Judith, 1901, Gustav Klimt Galería Belvedere, Viena - Fuente |
La
sociedad vienesa de finales de siglo vivía su lenta agonía. Y era
consciente de su temprano final, de lo arcaico de las estructuras sobre
las que se sustentaba, podridas por el paso del tiempo y por lo
anquilosado de todo un Imperio que bebía de glorias muy lejanas en el
tiempo y que constituía una
mole demasiado pesada, enorme y torpe como para acompasar su marcha al
ritmo de lo moderno. En esa sociedad se esconde en sus rincones más
profundos y ocultos los deseos más impúdicos satisfechos con el fino
cinismo del burgués relamido que se abandonaba a los placeres más
denigrantes y vergonzosos. Al fin y al cabo, como escribía Bárbara
Probst Solomon (“La revolución sensual de Klimt”, El País, 6 de enero de 2008), Viena “fue la ciudad natal de Freud”.

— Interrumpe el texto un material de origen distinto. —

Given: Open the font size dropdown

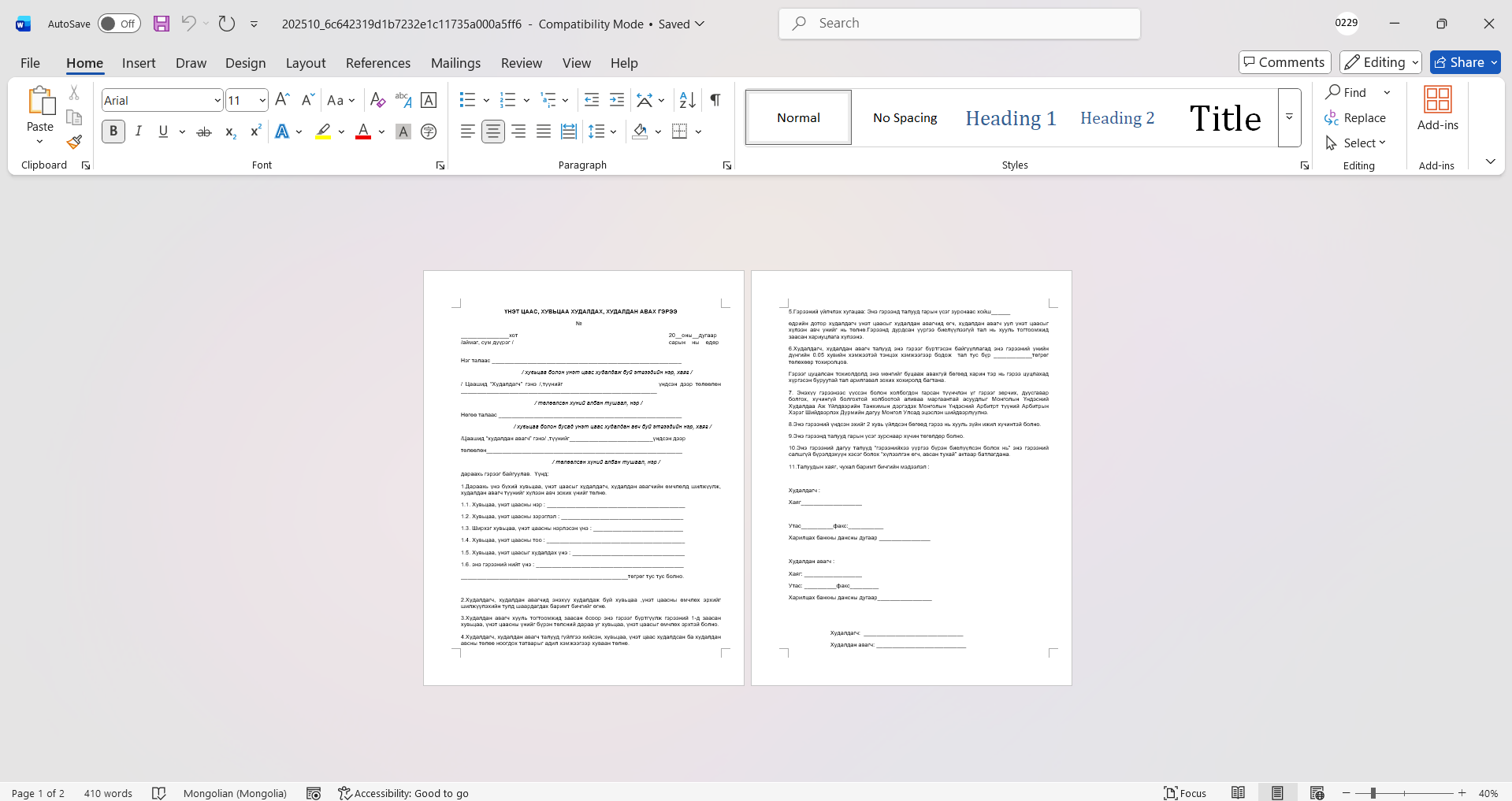Looking at the screenshot, I should click(x=262, y=100).
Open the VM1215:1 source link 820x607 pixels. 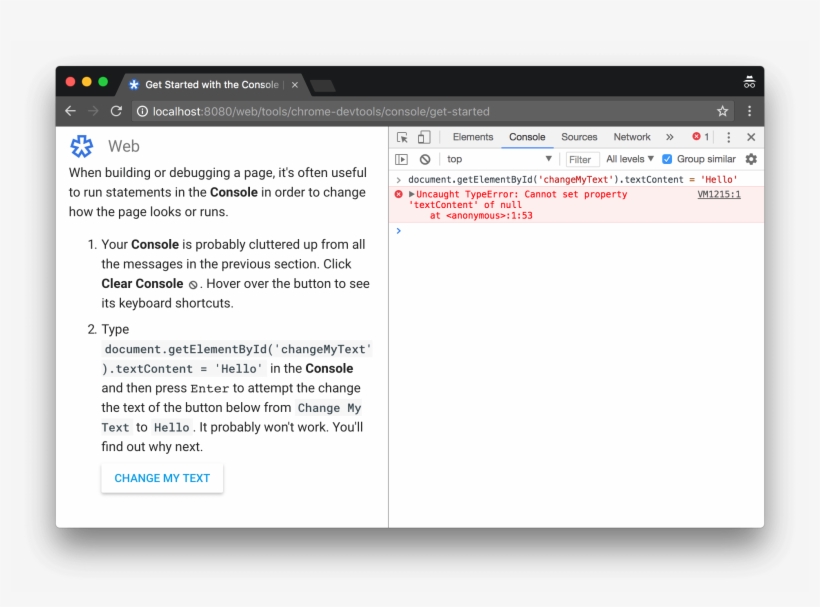(x=719, y=194)
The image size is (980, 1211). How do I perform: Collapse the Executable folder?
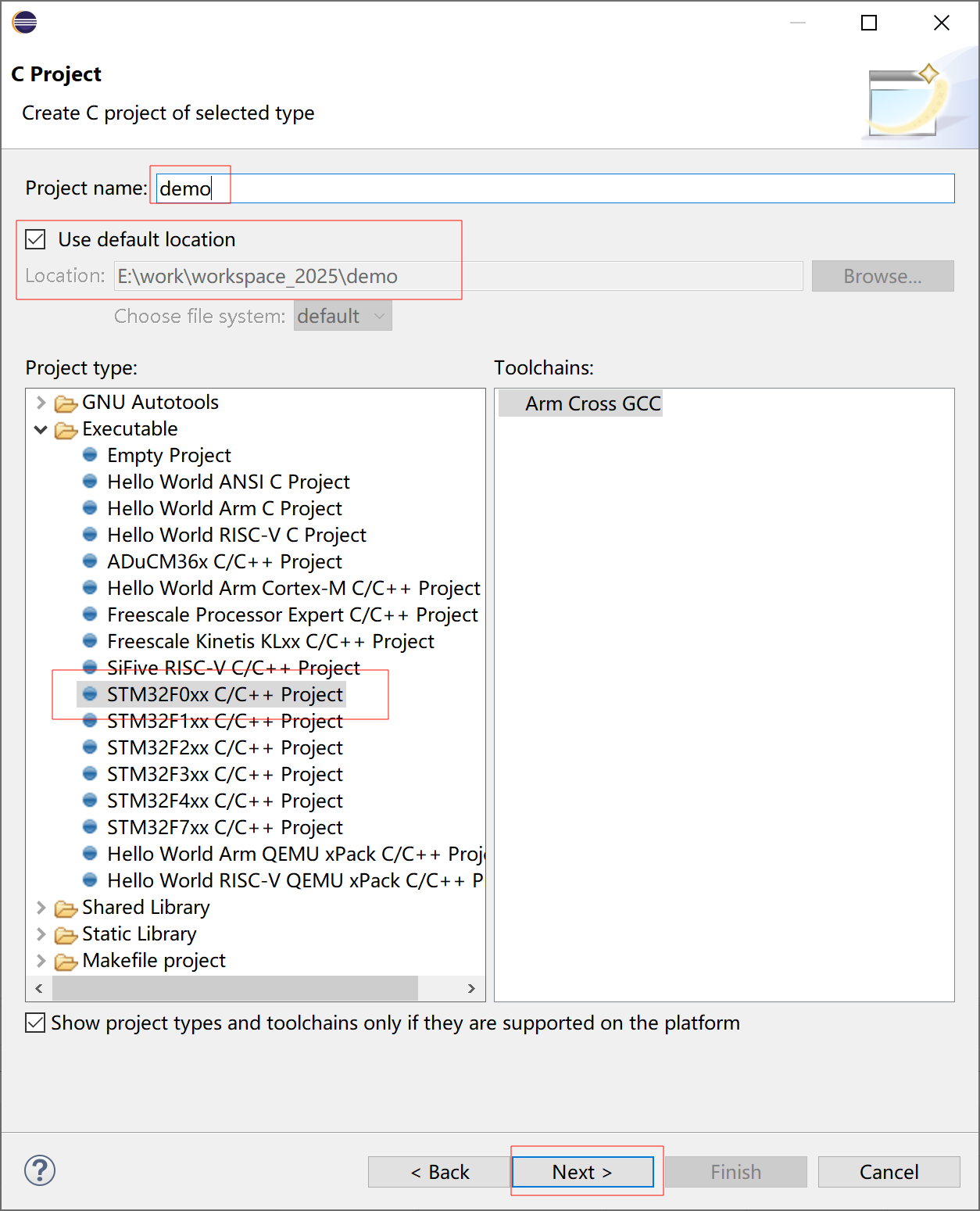pos(41,429)
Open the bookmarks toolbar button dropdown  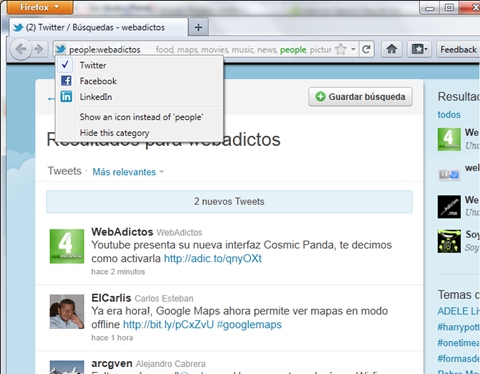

Klimt decidió sacar todas esas vergüenzas a la luz del día y mostrarlas
violentas y grandiosas delante de las caras acicaladas a la luz del día
después de las noches de perversión y lujuria disimulada.
El
pintor inconformista, revolucionario y moderno, el artista bohemio que
según la leyenda que recuerda Elsa Fernández – Santos (“Los papeles
eróticos de Gustav Klimt”, El País,
15 de junio de 2006) vivía día y noche rodeado de mujeres desnudas se
convirtió en la modernidad de nuestro siglo en objeto del merchandising
más ruin y feroz, convirtiendo sus iconos en imagen de fácil venta en
locales de tres al cuarto, inundando cuartos y paredes con sus imágenes
de fondos dorados. Quizás la visita a Ravena y la contemplación de los
mosaicos bizantinos conservados en la ciudad italiana infundieron una
nueva concepción al decorativismo que inunda los fondos de las obras de
su llamada “etapa dorada”. El retrato de Adele Bloch – Bauer, uno de los cuadros más caros de toda la historia contemporánea del coleccionismo, o el propio El beso,
archiconocidísimo y reproducido hasta la extrema banalización,
ejemplifican esta etapa en la que, sin embargo, se trasluce entre sus
fondos dorados ese tema tan recurrente: la mujer como ser moderno y
objeto de una sensualidad que desborda su propio cuerpo, esa femme fatale como diría Helena Celdrán (“Gustav Klimt, un pintor enganchado a sus musas” en 20 minutos, 25 de enero de 2012) que inaugura su despertar después de la dominación machista que había caracterizado a la historia.
Klimt en 1905 - Fuente |
Klimt
fue capaz de transmitir un nuevo lenguaje que escondía, debajo de
fastos y escenas de erotismo descarnado, toda una modernidad que entraba
de forma brutal en escena. Como recuerda Francisco Calvo Serraller (“En
la aurora de la modernidad”, El País,
28 de octubre de 2006), no resulta extraño que su muerte en 1918
coincidiese con el colapso del antiguo Imperio austro – húngaro,
derrotado y humillado tras la Gran Guerra. Klimt,
en cierta forma, había sido el testigo privilegiado que fue capaz de
contemplar el fin de un mundo ya obsoleto para poder predecir un futuro
demasiado ansioso por entrar en escena.